Why This is Important
Heart attacks (also called myocardial infarction) occur when a coronary artery is fully or partially blocked, stopping blood flow to the heart. Most of these incidents happen because of a buildup of substances like cholesterol in the artery, but spasms induced by drug use can also cause an attack.
In 2017 1,636 White adults in Durham County were diagnosed with heart attacks, 2.08% of the 78,630 White adult patients treated at Duke and Lincoln Community Health.
Stress in your life - especially chronic or recurring stress - can be a major factor leading to heart disease and heart attack. Racism, financial pressure, housing instability, and rapid community change all cause stress in our lives. Another major influence on heart disease and heart attack is exposure to air pollution - which is itself a chronic physical stress for our bodies.

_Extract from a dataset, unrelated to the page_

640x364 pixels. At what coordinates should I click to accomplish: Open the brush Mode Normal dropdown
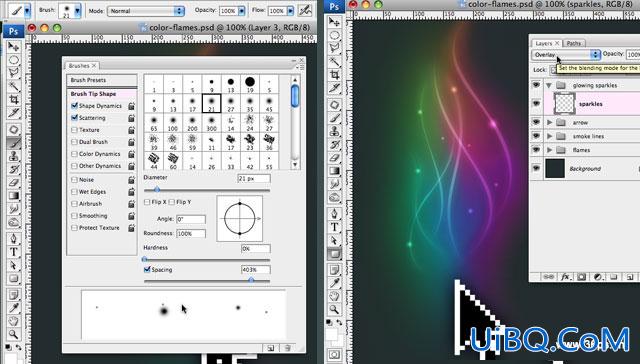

To reduce one’s risk of heart attacks, there are seven factors to keep in mind. These include an individual’s: smoking status, diet, physical activity, body mass index (BMI), blood pressure, cholesterol and blood glucose (Life’s Simple 7, The American Heart Association). Research shows that people who maintain optimal levels for just three to four of these measures cut their risk of heart-related death by more than half.
About the Data
This information is from Duke Health and Lincoln Community Health Center, provided by Duke's . Heart attack or MI diagnoses are based on health care visits documented in this combined dataset, including a total of 169,115 adults of a countywide total of 245,572 (2017). Heart attack or MI incidents are those coded as ICD 410.01, 410.11, 410.21, 410.31, 410.41, 410.51, 410.61, 410.71, 410.81, 410.91, I21, I22 and I25.2.
When a patient has an interaction with a healthcare provider, this is called an encounter. An encounter can be a single, brief event (such as a regular primary care appointment) or it can be across multiple days (such as a hospital stay). To determine metrics for a particular year, Duke Health Technology only includes adult patients who had an encounter in that same calendar year. If a patient had a hospitalization that lasted multiple days across two calendar years (e.g. 12/15/15 – 1/15/16), DHT used the discharge date to determine their inclusion.